En efecto, el Tribunal, luego de valorar las pruebas documentales, concluyó que la decisión censurada debía ser confirmada, toda vez que el reclamante, no probó que ejercía actos posesorios sobre el inmueble cautelado.
Para arribar a tal conclusión, expresó lo siguiente:
«Examinado el asunto sub judice, a la luz de los anteriores derroteros, no cabe duda que el planteamiento invocado por el recurrente está llamado al fracaso.
4.1 De un lado, si en cuenta tenemos que en el interrogatorio que se le efectuó, sostuvo que «hace 14 años mi padre quien ocupaba este predio JOSÉ EDUARDO DÍAZ DÍAZ, se marchó abandonando la familia y él fue la persona que me dejó aquí, yo quedé a cargo de todo»; lo que indica que ingresó bajo el amparo de su progenitor y por lo mismo importante era dilucidar bajo que contexto aquél entró al inmueble, empero tal situación no se aclaró; y al interrogarle sobre tal situación por medio de diversas preguntas indirectas, como sí conocía que su padre era arrendatario, pagaba cánones en ese sentido y la existencia de un contrato de arrendamiento, se limitó a manifestar que las desconocía.
Entonces, no cabe duda que era obligación del recurrente probar las circunstancias de modo, tiempo y lugar en que comenzó a ejercer la legitima posesión, esto es, el animus que no puede derivarse de su padre; y en vista, de que en todo caso, según lo manifestó, su ingresó devino de la relación parental, incumbía acudir a la figura de la interversión del título, para poderse determinar la fecha exacta en que tal situación aconteció. »
Luego indicó:
…. De otro lado, se recuerda que el pago de servicios públicos de un predio, amén de «…las obras de mantenimiento, conservación y mejoras ejecutadas por los actores, ello sería por sí insuficiente para derruir la providencia, pues tales obras son actos equívocos, en tanto, la conservación del bien y la introducción de mejoras, es una conducta esperada del tenedor que disfruta el bien a título gratuito…» motivo por el cual las documentales en ese sentido adosadas resultan exiguos, para dar cuenta que tal condición existía.

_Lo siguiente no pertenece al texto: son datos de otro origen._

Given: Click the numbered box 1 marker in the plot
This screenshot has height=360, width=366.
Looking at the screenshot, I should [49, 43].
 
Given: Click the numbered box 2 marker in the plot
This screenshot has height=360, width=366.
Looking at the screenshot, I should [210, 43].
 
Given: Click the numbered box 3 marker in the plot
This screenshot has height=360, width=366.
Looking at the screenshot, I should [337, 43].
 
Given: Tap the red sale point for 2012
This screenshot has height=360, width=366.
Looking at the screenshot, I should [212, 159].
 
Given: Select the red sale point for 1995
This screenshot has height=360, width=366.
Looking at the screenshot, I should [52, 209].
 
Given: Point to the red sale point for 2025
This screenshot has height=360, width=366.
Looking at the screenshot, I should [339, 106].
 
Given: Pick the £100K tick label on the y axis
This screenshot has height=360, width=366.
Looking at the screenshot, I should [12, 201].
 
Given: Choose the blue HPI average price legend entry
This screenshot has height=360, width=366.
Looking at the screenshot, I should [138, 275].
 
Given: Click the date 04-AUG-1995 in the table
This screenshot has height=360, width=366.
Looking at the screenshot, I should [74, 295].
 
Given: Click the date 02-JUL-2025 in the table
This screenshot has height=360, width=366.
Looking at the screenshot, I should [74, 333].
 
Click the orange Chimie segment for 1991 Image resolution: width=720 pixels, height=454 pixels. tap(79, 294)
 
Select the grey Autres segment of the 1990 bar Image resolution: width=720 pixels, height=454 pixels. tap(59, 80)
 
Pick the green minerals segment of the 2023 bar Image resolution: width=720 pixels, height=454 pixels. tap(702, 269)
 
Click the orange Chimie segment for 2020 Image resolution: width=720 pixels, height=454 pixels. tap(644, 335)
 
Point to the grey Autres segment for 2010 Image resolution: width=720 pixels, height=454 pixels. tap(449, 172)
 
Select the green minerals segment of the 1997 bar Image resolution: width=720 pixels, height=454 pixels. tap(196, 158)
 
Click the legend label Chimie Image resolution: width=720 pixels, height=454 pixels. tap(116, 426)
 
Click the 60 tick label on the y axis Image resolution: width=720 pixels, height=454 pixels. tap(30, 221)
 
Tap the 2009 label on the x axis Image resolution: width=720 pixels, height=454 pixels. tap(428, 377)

Y en lo que toca con la radicación de la demanda de prescripción adquisitiva de dominio, la misma no permite tener como demostrado y menos inferir la condición de poseedor que dice ostenta el recurrente, en tanto el derecho aun es litigioso y necesita de declaración judicial en ese sentido para que tenga validez, como quiera que en este momento resulta incierto el desarrollo de la litis, máxime que está en un estado incipiente, luego en modo alguno, por el solo hecho de presentar una acción de pertenencia, se puede aducir que tiene la categoría alegada, menos si no hay prueba de que hayan sido puestas a derecho a las personas que aquí hacen parte, para siquiera valorar tal situación como el acto de rebeldía que se requiere por la Ley en aras de entender que desde tal hito se transmutó el título de tenedor a poseedor.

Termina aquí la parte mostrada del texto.